• _TEXT SHOWN_:
* * *

He gave several examples, of which I remember one. It is now law in Germany that new homes with French windows must have extra strong glass in them. The reason? What if a toddler on a tricycle ran into the glass and suffered serious injuries or death?

Now, said the engineer, there are no cases in Germany of this actually ever happening, or at least we do not have any records of them. But this what-if theoretical scenario increases construction costs of new German homes by a thousand euro or so. (And increases a basically guaranteed demand for products of a few certified safety glass vendors A LOT!) Take forty or fifty such extra requirements together and their cumulative effect on price of the finished home starts being significant.

But no one wants to be known as a potential child killer, so it is not worth opposing such measures.

The level of safety gained by such measures is nevertheless dubious. People didn't die in homes built to the less stringent standards of 1990 like flies.

In this case it means "allow people to build multi-family housing" and "allow mixing small retail and residential."

get rid of the requirement for large lot sizes, and single-family residential-only zoning.

I disagree. Why can't you relax zoning restrictions without relaxing safety requirements?
Why do you think entrenched power needs to be entrenched further? Our current situation can be traced back to deregulation:

https://en.wikipedia.org/wiki/Financialization#Deregulation_...

>The securities that were so instrumental in triggering the financial crisis of 2007-2008, asset-backed securities, including collateralized debt obligations (CDOs) were practically non-existent in 1978. By 2007, they comprised $4.5 trillion in assets, equivalent to 32% of U.S. GDP.

* * *

• _GOAL OF THE EXERCISE_: Continue the discussion about building regulations and housing costs, starting after its last paragraph. The rows have nothing to do with this.

• _EXTRACTED RECORDS_:
* * *

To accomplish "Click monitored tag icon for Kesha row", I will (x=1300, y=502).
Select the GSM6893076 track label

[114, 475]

* * *

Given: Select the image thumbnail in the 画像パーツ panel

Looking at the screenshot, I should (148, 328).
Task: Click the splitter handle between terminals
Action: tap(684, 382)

* * *

• _EXERCISE RESPONSE_:
This is a total nosequitor, building more apartment buildings would make apartments cheaper, being allowed to build two houses on your one house lot would make houses cheaper etc. Like do you have a reasonable path from "people have more latitude to build on their own property" to putting families or individuals in a dangerous financial situation.
Ding ding ding ding!
What exactly are you proposing be regulated?
Ownership of single-family residential properties by large financial institutions should be limited to their traditional role - i.e. custodial ownership of a home for the duration of a mortgage.
How about we just let people build more and let the market be liquid and efficient?
We certainly need to build more, but that's no panacea. If you want the market to be efficient we first need to account for the systemic inefficiencies.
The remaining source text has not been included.